Baustile Nord- und Ostsee: Typisch Küste
Tradition ist Trumpf: Wer im Norden wohnt, hat es gern authentisch. Doch was ist eigentlich "typisch nordisch"?

Backstein, Klinker, Fachwerk, Reet. Auf die Frage nach norddeutschen Baustilen hat man diese Begriffe rasch parat. Denn eher als besondere Hausformen sind es die Materalien, die das Bild der Architektur längs der Küsten seit Jahrhunderten prägen. Aus simplem Grund: Die Rohstoffe dafür – der Lehm für den Backstein, der Ton für den Klinker, das Schilf für das Reetdach und das Holz für die Gefache des Giebels – finden sich vor Ort. So weit, so pragmatisch. Doch darüber hinaus auch so bewundernswert, was die Handwerker daraus zu machen gelernt haben, so dass Bau-Kunst daraus wurde.
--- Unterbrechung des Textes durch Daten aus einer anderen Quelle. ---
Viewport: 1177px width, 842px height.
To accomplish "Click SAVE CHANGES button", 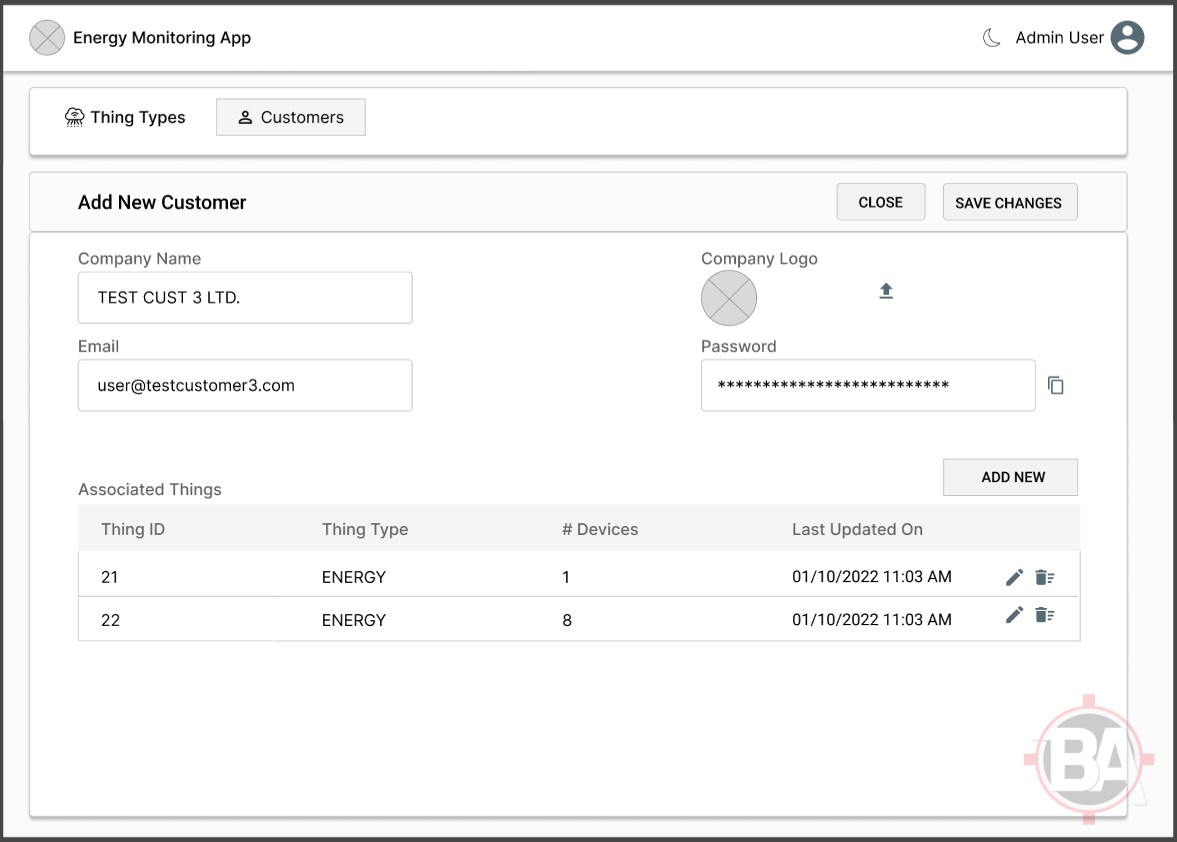I will (1009, 202).
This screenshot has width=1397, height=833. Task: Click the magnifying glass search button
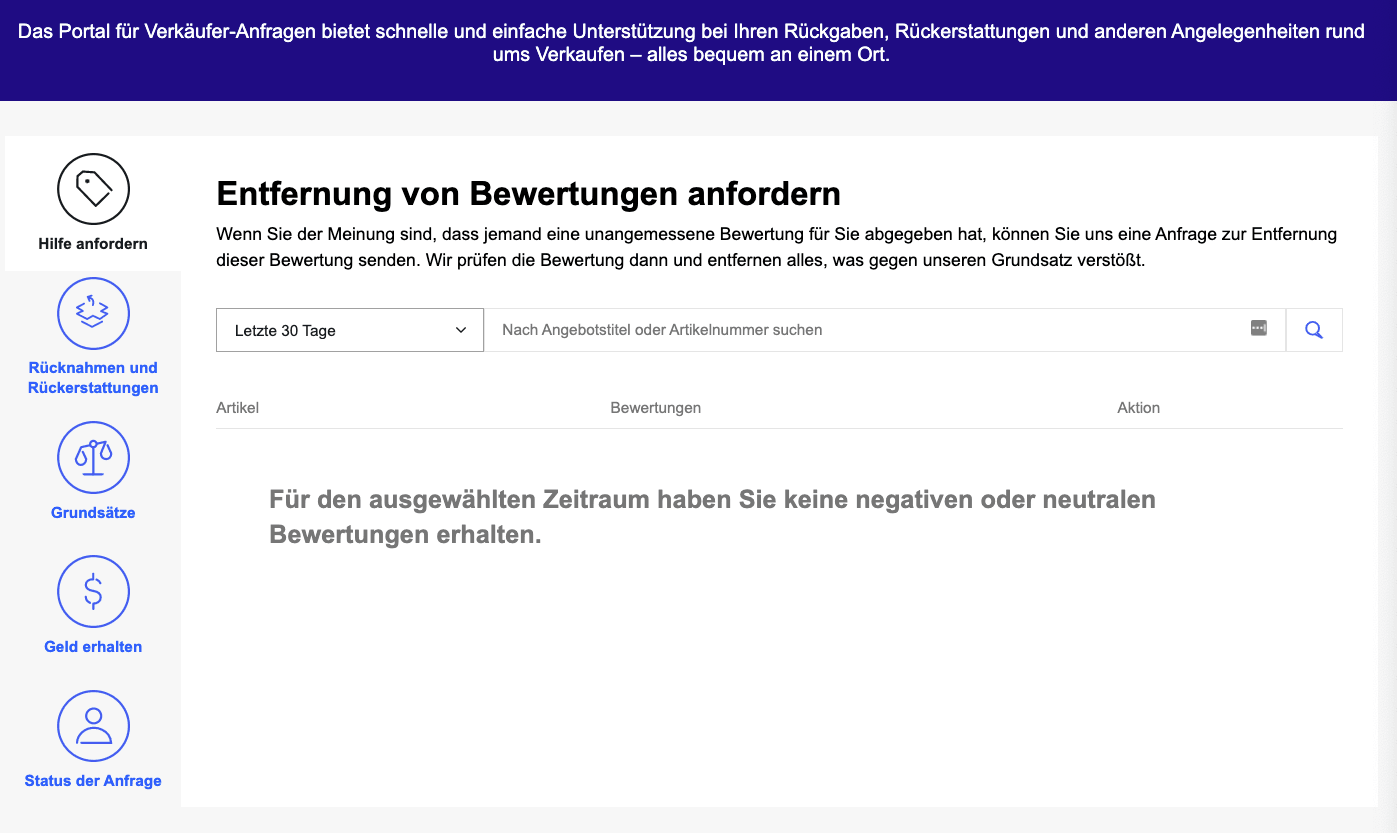pyautogui.click(x=1313, y=330)
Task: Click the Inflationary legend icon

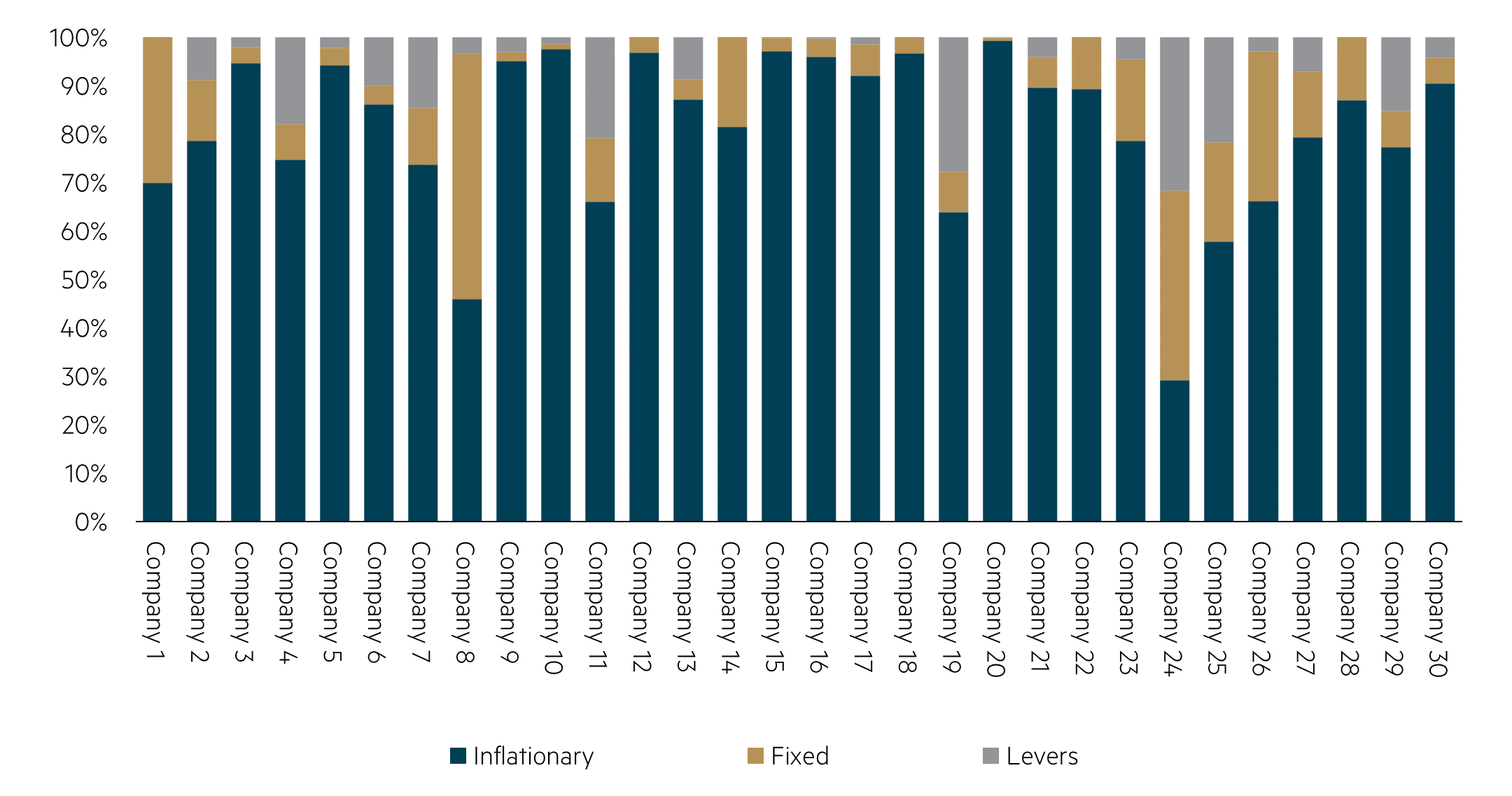Action: pos(460,754)
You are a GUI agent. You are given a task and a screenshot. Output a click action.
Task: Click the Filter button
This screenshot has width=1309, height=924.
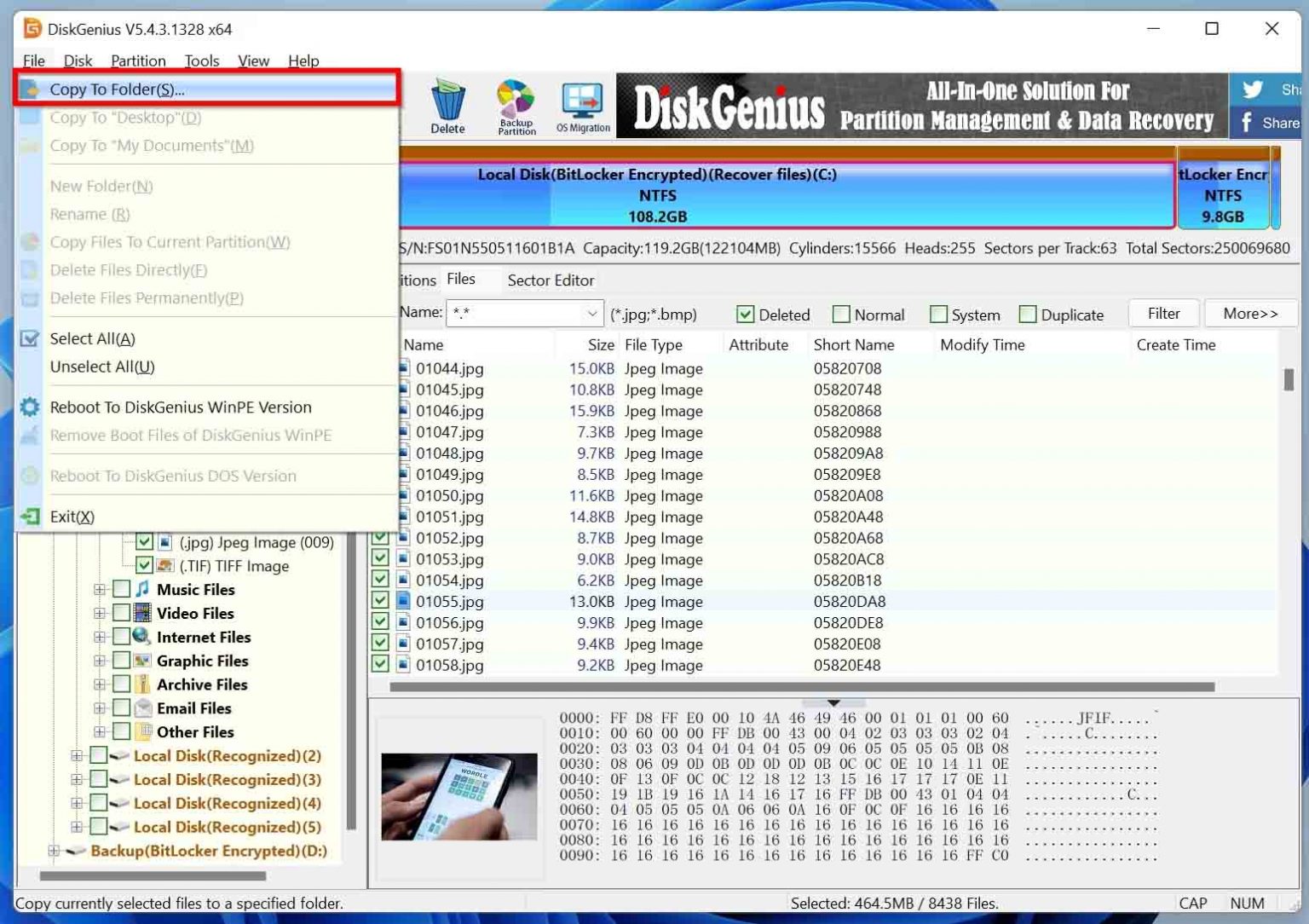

Wenig ist an der Nordsee so beliebt wie das Reetdach. Für Ferienhäuser ist es gar zum Statussymbol geworden: In Kampen auf Sylt zum Beispiel ist es vorgeschrieben – zum Preis hoher Versicherungskosten und des Verbots von Feuerwerk zu Silvester. Denn wie real die Feuergefahr ist, zeigt schließlich schon der Blick auf das „Geesthardenhus“, den Urtyp des Reethofs in der Marsch oder auf der Geest: An der Längsseite hat es einen hohen Brandgiebel, aus dem Bewohner im Ernstfall flüchten konnten, weil sie dort am besten vor brennend herabfallendem Reet geschützt waren. Das ist auch beim „Uthlandfriesenhus“ der Inseln und Halligen so – und erst recht beim „Haubarg“ von der Halbinsel Eiderstedt: Er diente einst, daher der Name, dem Bergen von Heu bis unter den First, weshalb er sehr hoch gebaut – aber auch besonders feuergefährdet war. Wohl auch deshalb gibt es diesen Haustyp heute kaum noch: Der „Rote Haubarg“ bei Witzwort, der heute ein Restaurant beherbergt, ist einer der letzten.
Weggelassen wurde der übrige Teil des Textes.